If that sounds correct and agreeable to everyone, I will work on resolving this bug.
Dinesh, For specify_directory this sounds good to me.
However, should we think about adding api functions which job is to set the worker's environment? Like create directory hierarchies and set environment variables?
@dpandiar If you do that then there's not much purpose to keeping specify_directory as a distinct api call, since specify_file already has that behavior when pointed at a directory.
@malbrec2 Good point. And I now see the main purpose behind specify_directory(). Moving forward, I like the idea of @btovar to rename specify_directory as specify_directory_hierarchy() that does not take a local name. Its sole purpose is to setup the remote directory structure for task execution.

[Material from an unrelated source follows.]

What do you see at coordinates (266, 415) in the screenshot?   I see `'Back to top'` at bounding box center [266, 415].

@btovar, I like the idea of also having a specify_env_variables(). Can you please open bug reports so we have a record of them?
@btovar, I am going to leave the work on specify_directory() for the next release (#310). For 4.0.3, I will have a workaround for the segfault. How is that?
Dinesh, That sounds great, thanks.
Ben, I pushed the commit (853e209e3) for this directly to mainline since it is just a temporary fix and it passed my simple tests.
Ben, it looks like commit 853e209 addressed the segfault. We can close this report and think about the specify_directory_hierarchy in #310?
Sounds good.
self.specify_directory just calls itself. We may want to add specify_input_directory, specify_output_directory as for specifying files.